Acknowledging National Reconciliation Week, our Symal and Wamarra teams were immersed in a very special tour to explore two culturally significant Aboriginal sites.
Guiding us on this tour is Wurundjeri man and Wamarra employee, Daniel Ross. Daniel shared a unique and authentic insight into the living context and legacy of the world’s oldest continuous living culture.
Our tour included a guided walk through the secluded bushland along the northern banks of the Yarra River, visiting a traditional gathering place for tens of thousands of years, ceremonial ground and scarred trees to commemorate the families that comprise Wurundjeri. We heard about the traditional uses of plants, tools, and sustainable aquaculture. This parkland site is one of only a few known remaining eel traps on Country and holds an inspiring insight into the sophisticated sustainable agricultural systems that were first constructed over 45,000 years ago.

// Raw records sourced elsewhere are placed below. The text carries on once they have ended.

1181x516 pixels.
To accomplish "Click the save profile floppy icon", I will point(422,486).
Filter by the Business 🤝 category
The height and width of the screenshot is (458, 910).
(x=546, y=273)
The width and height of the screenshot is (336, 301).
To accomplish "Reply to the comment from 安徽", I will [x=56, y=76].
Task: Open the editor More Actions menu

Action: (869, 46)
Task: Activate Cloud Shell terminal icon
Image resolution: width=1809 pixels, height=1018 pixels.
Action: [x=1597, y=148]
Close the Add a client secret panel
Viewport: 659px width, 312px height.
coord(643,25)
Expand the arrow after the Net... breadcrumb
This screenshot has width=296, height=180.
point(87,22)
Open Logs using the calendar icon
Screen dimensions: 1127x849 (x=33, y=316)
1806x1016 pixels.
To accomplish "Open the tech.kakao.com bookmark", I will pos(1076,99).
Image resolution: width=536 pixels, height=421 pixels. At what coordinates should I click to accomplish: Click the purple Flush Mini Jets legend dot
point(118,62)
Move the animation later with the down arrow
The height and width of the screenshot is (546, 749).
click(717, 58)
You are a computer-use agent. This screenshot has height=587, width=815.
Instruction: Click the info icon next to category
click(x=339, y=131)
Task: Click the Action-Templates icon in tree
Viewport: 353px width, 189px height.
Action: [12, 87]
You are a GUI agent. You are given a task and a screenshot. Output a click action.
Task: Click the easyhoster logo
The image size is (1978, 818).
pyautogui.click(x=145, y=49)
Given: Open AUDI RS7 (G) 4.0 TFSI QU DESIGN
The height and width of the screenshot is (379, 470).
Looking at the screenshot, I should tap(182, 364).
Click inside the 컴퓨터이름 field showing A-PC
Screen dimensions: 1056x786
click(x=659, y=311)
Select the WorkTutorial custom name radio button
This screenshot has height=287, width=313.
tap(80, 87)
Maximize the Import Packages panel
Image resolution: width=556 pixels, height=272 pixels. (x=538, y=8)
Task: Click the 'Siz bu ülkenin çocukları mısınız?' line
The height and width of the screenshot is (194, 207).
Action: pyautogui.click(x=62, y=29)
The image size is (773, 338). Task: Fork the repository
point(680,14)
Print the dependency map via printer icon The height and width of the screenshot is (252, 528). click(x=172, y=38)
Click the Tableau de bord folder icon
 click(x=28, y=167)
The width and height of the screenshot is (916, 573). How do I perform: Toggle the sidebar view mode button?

We continued our tour around the highly sacred Bolin Bolin Billabong wetlands trail in Bulleen where we were lucky to see such reminders of life before us. We learned the importance of maintaining cultural practises through a scarred red gum tree, removing bark to produce a traditional bark canoe.
During Reconciliation Week and beyond it is vital for us to learn more about our shared histories, cultures, and achievements. Together we are building a culturally respectful, inclusive and safe workplace that values Aboriginal and Torres Strait Islander peoples and futures and making an impact on the wider construction industry.